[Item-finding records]
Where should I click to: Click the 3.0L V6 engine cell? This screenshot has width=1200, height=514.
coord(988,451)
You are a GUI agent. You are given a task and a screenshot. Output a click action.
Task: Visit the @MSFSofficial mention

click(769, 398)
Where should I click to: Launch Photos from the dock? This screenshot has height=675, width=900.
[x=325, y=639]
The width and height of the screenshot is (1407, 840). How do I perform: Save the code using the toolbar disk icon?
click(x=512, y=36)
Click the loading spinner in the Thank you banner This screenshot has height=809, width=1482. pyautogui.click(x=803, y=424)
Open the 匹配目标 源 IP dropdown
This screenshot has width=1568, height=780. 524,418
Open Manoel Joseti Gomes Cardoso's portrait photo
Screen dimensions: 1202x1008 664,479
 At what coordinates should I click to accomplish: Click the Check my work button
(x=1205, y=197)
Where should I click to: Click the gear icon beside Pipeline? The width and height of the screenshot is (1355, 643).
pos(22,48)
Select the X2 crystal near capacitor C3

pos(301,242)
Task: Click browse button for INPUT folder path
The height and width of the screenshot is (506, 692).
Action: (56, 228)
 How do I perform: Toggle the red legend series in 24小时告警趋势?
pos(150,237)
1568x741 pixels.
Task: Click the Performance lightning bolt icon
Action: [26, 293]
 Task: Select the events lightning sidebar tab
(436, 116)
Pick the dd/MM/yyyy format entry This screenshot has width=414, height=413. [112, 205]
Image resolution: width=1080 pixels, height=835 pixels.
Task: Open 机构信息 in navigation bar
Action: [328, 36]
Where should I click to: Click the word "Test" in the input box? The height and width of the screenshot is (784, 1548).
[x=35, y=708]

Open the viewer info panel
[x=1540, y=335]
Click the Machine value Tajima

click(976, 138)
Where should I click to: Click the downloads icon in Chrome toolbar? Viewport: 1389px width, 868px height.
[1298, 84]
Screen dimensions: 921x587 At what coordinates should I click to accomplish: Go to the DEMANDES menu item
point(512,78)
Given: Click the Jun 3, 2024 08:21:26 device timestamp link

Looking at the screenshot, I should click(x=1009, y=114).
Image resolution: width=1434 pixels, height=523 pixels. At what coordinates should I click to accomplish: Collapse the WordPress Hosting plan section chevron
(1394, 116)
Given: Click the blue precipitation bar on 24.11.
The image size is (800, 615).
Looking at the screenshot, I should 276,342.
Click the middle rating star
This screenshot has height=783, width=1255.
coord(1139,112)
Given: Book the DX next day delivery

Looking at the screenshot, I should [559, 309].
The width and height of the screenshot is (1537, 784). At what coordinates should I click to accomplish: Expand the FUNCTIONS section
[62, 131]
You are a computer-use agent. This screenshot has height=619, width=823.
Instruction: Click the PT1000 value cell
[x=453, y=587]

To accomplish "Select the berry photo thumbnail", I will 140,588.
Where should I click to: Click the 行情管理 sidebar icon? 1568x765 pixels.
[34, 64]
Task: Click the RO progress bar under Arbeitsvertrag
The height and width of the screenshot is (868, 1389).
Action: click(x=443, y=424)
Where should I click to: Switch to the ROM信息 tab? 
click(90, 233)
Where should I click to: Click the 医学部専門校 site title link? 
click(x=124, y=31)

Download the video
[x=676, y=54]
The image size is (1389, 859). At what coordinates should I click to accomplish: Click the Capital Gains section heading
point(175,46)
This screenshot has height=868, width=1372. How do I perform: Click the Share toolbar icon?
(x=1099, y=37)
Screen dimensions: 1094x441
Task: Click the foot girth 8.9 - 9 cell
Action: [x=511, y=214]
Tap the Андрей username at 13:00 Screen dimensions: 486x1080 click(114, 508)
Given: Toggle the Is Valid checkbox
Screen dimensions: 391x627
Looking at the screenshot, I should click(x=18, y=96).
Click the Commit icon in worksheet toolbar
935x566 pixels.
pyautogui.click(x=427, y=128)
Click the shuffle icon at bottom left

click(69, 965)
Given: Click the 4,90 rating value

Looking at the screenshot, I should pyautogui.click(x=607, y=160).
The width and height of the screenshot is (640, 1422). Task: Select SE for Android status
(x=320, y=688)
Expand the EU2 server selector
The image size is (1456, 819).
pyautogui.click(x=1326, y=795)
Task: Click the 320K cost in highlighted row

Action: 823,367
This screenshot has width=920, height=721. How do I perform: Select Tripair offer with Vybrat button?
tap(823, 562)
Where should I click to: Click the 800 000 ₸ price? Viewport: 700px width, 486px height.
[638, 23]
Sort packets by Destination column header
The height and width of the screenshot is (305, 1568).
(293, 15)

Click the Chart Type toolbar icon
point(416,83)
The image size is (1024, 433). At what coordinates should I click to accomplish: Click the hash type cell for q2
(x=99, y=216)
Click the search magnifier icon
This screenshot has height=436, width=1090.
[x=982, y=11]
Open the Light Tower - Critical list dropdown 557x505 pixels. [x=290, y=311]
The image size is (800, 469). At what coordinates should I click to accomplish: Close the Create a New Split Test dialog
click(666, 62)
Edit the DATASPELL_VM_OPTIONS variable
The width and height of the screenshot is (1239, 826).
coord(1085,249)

◆ OBJECTIVE ◆
Pick out every line in the records above that contains the word "Toggle", and copy each of those lines.

◆ TASK OUTPUT ◆
 How do I perform: Toggle the red legend series in 24小时告警趋势?
Given: Toggle the Is Valid checkbox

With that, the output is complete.